Jennifer Finney Boylan, a professor of English at Barnard College and a contributing opinion writer for the New York Times, had been told her child's hospitals stay had been pre-approved and would only cost her a small co-payment—but instead, Boylan ended up with a $145,000 surprise bill.
Boylan's $145K bill
Boylan and her wife had scheduled a procedure for their child months ahead of time. "We'd consulted with the provider, who, indeed, was out of network, but our doctors had assured us that the total cost would nevertheless require nothing but a modest co-payment," Boylan writes.
Instead, Boylan received a bill for $145,000. "I went to bed that night not knowing whether we would have to declare bankruptcy in the morning," Boylan writes.
The day after she received the bill, Boylan contacted her child's doctor, who told her not to worry about the bill.
According to Boylan, another doctor in the same practice informed her that "even when procedures are pre-authorized (as [her] child's was) insurers often deny them anyway. His understanding was that insurance companies often respond to preapproved claims with denial and delay, hoping that consumers will somehow just give up."
But Boylan and her child's doctors did not give up. Ultimately, Boylan writes, "The bill was fixed, and our family is not, as I feared, wiped out."
What's being done about surprise medical bills?
But for many Americans, surprise bills remain an issue, and not all of them are resolved, Boylan writes. About 20% of people who undergo elective surgery in the United States end up with a surprise medical bill, Boylan writes. While Congress has been working on a way to address these bills, they have yet to come to an agreement on a clear fix.

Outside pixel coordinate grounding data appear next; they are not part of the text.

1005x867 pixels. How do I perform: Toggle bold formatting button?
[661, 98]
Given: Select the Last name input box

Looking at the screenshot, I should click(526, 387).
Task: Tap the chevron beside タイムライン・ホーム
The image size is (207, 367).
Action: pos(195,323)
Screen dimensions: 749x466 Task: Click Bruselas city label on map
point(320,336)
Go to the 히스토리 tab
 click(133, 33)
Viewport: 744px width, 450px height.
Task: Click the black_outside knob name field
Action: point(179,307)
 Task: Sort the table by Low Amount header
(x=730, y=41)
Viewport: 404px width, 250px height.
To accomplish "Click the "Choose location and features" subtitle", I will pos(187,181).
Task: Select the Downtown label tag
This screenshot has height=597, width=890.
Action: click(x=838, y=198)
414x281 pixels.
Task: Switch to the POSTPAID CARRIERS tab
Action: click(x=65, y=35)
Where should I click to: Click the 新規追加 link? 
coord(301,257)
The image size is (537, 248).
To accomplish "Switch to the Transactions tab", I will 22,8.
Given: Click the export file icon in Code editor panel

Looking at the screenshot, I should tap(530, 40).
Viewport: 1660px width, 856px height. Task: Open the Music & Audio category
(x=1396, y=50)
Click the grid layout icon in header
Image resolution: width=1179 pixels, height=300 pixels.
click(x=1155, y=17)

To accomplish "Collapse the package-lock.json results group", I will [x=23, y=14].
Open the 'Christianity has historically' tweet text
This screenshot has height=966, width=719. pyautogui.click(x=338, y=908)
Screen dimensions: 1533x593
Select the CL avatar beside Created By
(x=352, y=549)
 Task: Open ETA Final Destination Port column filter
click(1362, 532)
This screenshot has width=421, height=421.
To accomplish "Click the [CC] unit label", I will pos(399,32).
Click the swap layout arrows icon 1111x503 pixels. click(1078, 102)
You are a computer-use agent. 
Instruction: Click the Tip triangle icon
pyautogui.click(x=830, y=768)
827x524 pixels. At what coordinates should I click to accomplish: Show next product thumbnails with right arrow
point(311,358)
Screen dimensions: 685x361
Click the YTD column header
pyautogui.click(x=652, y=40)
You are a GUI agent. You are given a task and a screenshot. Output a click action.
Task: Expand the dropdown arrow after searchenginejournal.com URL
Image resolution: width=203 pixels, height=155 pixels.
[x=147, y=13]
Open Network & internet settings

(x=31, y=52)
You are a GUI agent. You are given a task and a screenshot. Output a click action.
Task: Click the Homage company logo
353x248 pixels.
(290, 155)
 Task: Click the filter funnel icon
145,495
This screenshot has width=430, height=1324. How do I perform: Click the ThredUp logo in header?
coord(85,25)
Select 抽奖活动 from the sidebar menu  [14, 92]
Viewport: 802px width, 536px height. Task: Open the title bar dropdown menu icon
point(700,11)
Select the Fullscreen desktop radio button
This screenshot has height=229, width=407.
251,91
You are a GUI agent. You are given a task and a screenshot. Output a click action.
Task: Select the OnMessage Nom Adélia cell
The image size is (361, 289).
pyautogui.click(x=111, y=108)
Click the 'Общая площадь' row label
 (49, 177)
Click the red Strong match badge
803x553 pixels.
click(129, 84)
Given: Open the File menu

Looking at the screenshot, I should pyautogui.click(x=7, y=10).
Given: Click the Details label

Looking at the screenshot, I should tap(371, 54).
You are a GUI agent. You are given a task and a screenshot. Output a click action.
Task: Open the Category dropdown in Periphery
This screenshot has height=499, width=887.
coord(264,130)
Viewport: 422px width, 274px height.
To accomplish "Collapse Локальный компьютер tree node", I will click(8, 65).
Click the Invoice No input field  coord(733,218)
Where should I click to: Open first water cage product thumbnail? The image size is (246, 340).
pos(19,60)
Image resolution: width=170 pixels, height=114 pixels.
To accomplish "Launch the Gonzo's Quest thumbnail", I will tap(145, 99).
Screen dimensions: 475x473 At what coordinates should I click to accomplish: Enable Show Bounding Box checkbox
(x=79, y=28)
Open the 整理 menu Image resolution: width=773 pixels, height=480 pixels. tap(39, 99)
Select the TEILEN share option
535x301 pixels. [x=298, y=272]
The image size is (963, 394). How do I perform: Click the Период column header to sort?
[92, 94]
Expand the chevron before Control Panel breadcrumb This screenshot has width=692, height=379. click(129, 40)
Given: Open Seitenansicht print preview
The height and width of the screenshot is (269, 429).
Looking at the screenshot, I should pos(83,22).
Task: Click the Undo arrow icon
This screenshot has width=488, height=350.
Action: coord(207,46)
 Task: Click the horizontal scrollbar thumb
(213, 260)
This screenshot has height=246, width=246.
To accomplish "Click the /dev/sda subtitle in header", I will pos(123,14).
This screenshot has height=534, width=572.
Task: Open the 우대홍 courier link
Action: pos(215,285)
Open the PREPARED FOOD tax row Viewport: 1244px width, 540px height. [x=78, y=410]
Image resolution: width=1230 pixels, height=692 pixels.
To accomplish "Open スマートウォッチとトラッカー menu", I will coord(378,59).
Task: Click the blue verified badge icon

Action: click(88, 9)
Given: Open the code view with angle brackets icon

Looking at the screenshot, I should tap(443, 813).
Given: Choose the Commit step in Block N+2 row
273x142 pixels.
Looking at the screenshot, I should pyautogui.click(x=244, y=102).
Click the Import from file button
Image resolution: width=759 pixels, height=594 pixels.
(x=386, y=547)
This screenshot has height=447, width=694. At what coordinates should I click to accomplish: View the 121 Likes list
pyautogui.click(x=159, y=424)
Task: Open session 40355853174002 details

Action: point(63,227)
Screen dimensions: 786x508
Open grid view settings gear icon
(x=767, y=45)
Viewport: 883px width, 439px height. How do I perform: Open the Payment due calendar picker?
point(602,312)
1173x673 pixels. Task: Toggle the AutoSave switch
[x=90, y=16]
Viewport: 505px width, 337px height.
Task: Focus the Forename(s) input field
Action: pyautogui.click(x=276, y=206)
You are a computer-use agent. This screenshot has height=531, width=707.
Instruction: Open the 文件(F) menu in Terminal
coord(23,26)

Last week, the House Education and Labor Committee voted 32-13 to advance a bill, called the Ban Surprise Billing Act, to the full House. The bill aims to address surprise medical bills by prohibiting out-of-network providers from balance billing patients in certain instances, including during emergency care. The bill also would establish a benchmark payment rate for out-of-network care that is based on the median in-network payment rate in a given market and calls for establishing an arbitration process that insurers and providers could use to settle disputes over out-of-network payments totaling more than $750.
Separately, the House Ways and Means Committee last week voted unanimously to advance its own measure to address surprise bills to the full House. The House Ways and Means Committee's bill, called the Consumer Protections Against Surprise Medical Bills Act, also would prohibit providers from balance billing patients in certain cases and establish an arbitration process for insurers and providers to resolve billing disputes—but it would not set benchmark payment rates for out-of-network care. Under the bill, providers and insurers would have up to 30 days to negotiate a payment rate for out-of-network charges. If the parties cannot agree on a payment rate during that period, they then could choose to enter an arbitration process established by HHS and the Departments of Labor and the Treasury.
It's unclear, though, whether either of the House committees' proposals—or a third compromise proposal from the House Energy and Commerce Committee and the Senate Health, Education, Labor, and Pensions Committee—will move forward.
The Trump administration has expressed concerns "that a push to overuse arbitration will raise health care costs," according to spokesperson Judd Deere, and it's unclear whether any legislation that passes the House would gain traction in the Senate. So far, Senate Majority Leader Mitch McConnell (R-Ky.) has not committed to supporting any of the bills.
But a solution to the problem is needed, Boylan writes. "It would be nice if the members of Congress … came to understand that there are worse things in the world than making people's lives better," she writes (Boylan, New York Times, 2/19).